CHAPTER XVIII
THE EAVESDROPPER CAUGHT

Even had it not been for her doubts of Blake, the girl’s modesty would have caused her to think twice before repeating to him the Englishman’s insulting proposal. While she yet hesitated and delayed, Winthrope came down with a second attack of fever. Blake, who until then had held himself sullenly apart from him as well as from Miss Leslie, at once softened to a gentler, or, at least, to a more considerate mood. Though his speech and bearing continued morose, he took upon himself all the duties of night nurse, besides working and foraging several hours each day.

Much to Miss Leslie’s surprise, she found herself tending the invalid through the daytime almost as though nothing had happened. But everything about this wild and perilous life was so strange and unnatural to her that she found herself accepting the most unconventional relations as a regular consequence of the situation. She was feverishly eager for anything that might occupy her mind; for she felt that to brood over the future might mean madness. The mere thought of the possibilities was far too terrifying to be calmly dwelt upon. Though slight, there had been some little comfort in the belief that she could rely on Winthrope. But now she was left alone with her doubt and dread. Even if she had nothing to fear from Blake, there were all the savage dangers of the coast, and behind those, far worse, the fever.

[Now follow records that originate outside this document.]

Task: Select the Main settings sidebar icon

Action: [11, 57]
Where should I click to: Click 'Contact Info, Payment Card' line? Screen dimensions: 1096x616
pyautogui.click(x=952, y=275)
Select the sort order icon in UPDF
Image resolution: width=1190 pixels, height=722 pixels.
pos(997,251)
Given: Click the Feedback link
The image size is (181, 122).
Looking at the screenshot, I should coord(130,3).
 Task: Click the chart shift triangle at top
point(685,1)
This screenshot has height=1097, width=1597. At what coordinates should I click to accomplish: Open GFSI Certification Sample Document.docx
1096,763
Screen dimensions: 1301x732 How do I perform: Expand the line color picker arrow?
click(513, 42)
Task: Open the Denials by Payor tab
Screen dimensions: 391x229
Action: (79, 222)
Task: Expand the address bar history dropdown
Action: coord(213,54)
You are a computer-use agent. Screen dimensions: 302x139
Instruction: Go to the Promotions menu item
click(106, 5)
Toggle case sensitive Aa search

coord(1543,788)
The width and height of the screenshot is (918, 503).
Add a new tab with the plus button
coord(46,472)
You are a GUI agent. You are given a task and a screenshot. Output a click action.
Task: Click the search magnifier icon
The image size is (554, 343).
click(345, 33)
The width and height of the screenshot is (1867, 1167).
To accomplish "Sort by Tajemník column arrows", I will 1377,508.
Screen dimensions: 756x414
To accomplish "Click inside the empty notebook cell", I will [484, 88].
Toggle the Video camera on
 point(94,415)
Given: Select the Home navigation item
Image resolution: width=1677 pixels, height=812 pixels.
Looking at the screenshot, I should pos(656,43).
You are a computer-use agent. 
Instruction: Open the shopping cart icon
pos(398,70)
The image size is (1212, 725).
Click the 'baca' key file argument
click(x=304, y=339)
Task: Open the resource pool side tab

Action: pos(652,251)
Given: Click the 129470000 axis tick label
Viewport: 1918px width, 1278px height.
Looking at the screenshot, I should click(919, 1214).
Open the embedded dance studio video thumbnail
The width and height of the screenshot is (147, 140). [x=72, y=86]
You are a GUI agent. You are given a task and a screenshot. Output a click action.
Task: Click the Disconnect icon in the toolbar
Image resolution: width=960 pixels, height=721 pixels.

Meantime Blake went about his share of the camp work, gruff and silent, but with the usual concrete results. He brought load after load of fresh cocoanuts, and took great pains to hunt out the deliciously flavored eggs of the frigate birds to tempt Winthrope’s failing appetite. When Miss Leslie suggested that beef juice would be much better for the invalid than broth, he went out immediately in search of a gum-bearing tree, and that night, after heating a small quantity of gum in the cigarette case with the adder poison, he spent hours replacing his arrow-heads with small barbed tips that could be loosened from their sockets by a slight pull.

A little before dawn he dipped two of his new arrow-heads in the sticky contents of the cigarette case, fitted them carefully to their shafts, and stole away down the cleft. Dawn found him crouched low in the grass where the overflow from the pool ran out into the plain along its little channel. He could see large forms moving away from him; then came the flood of crimson light, and he made out that the figures were a drove of huge eland.

His eyes flashed with eagerness. It was a long shot; but he knew that no more was required than to pierce the skin on any part of his quarry’s body. He put his fingers between his teeth, and sent out a piercing whistle. It was a trick he had tried more than once on deer and pronghorn antelope. As he expected, the eland halted and swung half around. Their ox-like sides presented a mark hard to miss.

He rose and shot as they were wheeling to fly. Before he could fit his second arrow to the string, the whole herd were running off at a lumbering gallop. He lowered his bow, and walked after the animals, smiling with grim anticipation. He had seen his arrow strike against the side of the young bull at which he had aimed.

A little beyond where the bull had stood, he came upon the headless shaft of his arrow. As he stooped and caught it up, he saw one of the fleeing animals fall. When he came up with the dead bull, his first act was to recover his arrow-tip and cut out the flesh around the wound. Provided only with his weak-bladed knife, he found it no easy task to butcher so large a beast. Though he had now acquired considerable dexterity in the art, noon had passed before he brought the first load of meat up the cleft.

So great was the abundance of meat that Blake worked all the remainder of the day and all night stringing the flesh on the curing racks, and Miss Leslie tried out pot after pot of fat and tallow, until every spare vessel was filled, and she had to resort to a hollow in the rock beside the spring. Blake promised to make more pots as soon as he could fetch the clay, but he had first to dress the eland hide, and prepare a new stock of thread and cord from parts of the animal which he was careful not to let her see.

Whatever their concern for the future,–and even Blake’s was keen and bitter,–the party, as a party, for the time being might have been considered extremely fortunate. They had a shelter secure alike from the weather and from wild beasts; an abundance of nutritious food, and, as material for clothing, the bushbuck, hyena, and eland hides. To obtain more skins and more meat Blake now knew would be a simple matter so long as he had enough poison left in the cigarette case to moisten the tips of his arrows.